▸ **READING TEXT**
┄┄┄┄┄┄

The more critical faculties kick in when you have a few more miles on the odometer, and know what good electrostatics (Stax and others) are capable of. The SRS-3100 tries hard – and let’s be honest, at the price, that trying hard is more than admirable… it’s astounding – but the limitations made to bring this system down to a manageable price take an audible toll.

The SR-L300 is only some 17g lighter than the next Lambda model in the range, but it feels both lighter and less substantial than its stablemate. And that relates to control over bass and depth of bass. Hopefully no one expects SR-009 bass slam and drive at this price level, but what you get on playing ‘Surfin’’ by Ernest Ranglin [Below The Bassline, Island] and Ira Coleman’s solid, yet almost louche bass underpinning has more of an accent on the ‘louche’ than the ‘solid’. It also lacks some of the absolute depth needed to give this beautifully recorded slice of reggae-meets-jazz a foundation of bass and drums. Dynamic drivers will show up this difference all too readily, but here even the lithe and live beauty of Monty Alexander’s piano playing may not win everyone over.

┄┄┄┄┄┄

▸ **WHAT THIS EXERCISE ASKS**
(a) Answer these questions about the headphone review, one line each:
(i) Which system does the review say "tries hard"?
(ii) How much lighter is the SR-L300 than the next Lambda model in the range?
(iii) Whose piano playing does the review mention?
(b) Write the next part of the headphone review, continuing after its last sentence.

▸ **EXTRACTED INFORMATION**
┄┄┄┄┄┄

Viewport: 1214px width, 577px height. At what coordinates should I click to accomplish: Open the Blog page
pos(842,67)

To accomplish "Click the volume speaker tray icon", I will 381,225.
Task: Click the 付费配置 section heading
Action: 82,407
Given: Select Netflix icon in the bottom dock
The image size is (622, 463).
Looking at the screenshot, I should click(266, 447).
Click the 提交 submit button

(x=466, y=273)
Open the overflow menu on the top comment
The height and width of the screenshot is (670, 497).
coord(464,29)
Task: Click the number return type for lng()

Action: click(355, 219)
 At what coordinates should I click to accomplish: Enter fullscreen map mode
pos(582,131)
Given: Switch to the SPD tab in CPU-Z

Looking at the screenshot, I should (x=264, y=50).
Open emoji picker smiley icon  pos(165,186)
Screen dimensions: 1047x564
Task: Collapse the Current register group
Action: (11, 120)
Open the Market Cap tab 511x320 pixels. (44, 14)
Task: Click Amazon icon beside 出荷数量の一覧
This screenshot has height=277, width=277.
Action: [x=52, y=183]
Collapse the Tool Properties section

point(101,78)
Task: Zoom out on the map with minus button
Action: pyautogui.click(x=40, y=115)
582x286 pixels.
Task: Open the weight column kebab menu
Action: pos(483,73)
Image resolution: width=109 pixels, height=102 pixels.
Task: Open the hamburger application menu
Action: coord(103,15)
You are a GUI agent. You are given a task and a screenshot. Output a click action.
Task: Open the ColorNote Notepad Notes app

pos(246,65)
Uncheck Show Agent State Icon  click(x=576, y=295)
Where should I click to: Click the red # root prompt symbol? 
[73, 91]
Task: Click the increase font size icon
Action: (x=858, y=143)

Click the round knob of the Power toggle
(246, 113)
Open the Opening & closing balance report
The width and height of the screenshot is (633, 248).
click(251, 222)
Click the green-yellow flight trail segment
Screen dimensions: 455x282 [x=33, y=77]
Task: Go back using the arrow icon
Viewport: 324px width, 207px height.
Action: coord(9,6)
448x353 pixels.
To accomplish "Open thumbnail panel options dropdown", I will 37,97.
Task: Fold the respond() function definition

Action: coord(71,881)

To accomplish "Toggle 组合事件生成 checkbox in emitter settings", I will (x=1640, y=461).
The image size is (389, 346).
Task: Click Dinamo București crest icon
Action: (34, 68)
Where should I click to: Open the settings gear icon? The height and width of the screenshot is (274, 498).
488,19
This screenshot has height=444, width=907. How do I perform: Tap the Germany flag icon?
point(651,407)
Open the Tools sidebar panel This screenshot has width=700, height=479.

┄┄┄┄┄┄

▸ **TASK-BY-TASK RESULTS**
(a)
(i) The SRS-3100.
(ii) Some 17g.
(iii) Monty Alexander's.

(b)
 

This time in closer scrutiny with more upscale electrostatic headphone systems, there is a very mild veiling across the midrange. Again I need to stress this is from above down; looking at the SRS-3100 in absolute terms set against headphone systems that cost many times more than this. Nevertheless, plying the first Contrapunctus Bach: The Art of Fugue played by the Emerson Quartet [DG] there is a mild sense of restriction of recording space and tonality of instrument, but this feels picky at the price.

The Stax SRS-3100 system is all about getting new people to experience electrostatic headphone (sorry, ‘earspeaker’) sound, and it achieves that goal brilliantly! People erroneously discount electrostatic headphone systems because ‘they are too expensive’, and then spend thousands on their dynamic headphone system. This deserves to be better known, because so many of those people would never look back. This really is ‘My First Electrostatic’ and if that fits your place in listening, the SRS-3100 is a joy to try.

TECHNICAL SPECIFICATIONS

SR-L300

  • Type: push-pull electrostatic, oval sound element, rear open-air type earspeaker
  • Frequency response: 7–41,000Hz
  • Electrostatic capacitance: 110pF (including attached cable)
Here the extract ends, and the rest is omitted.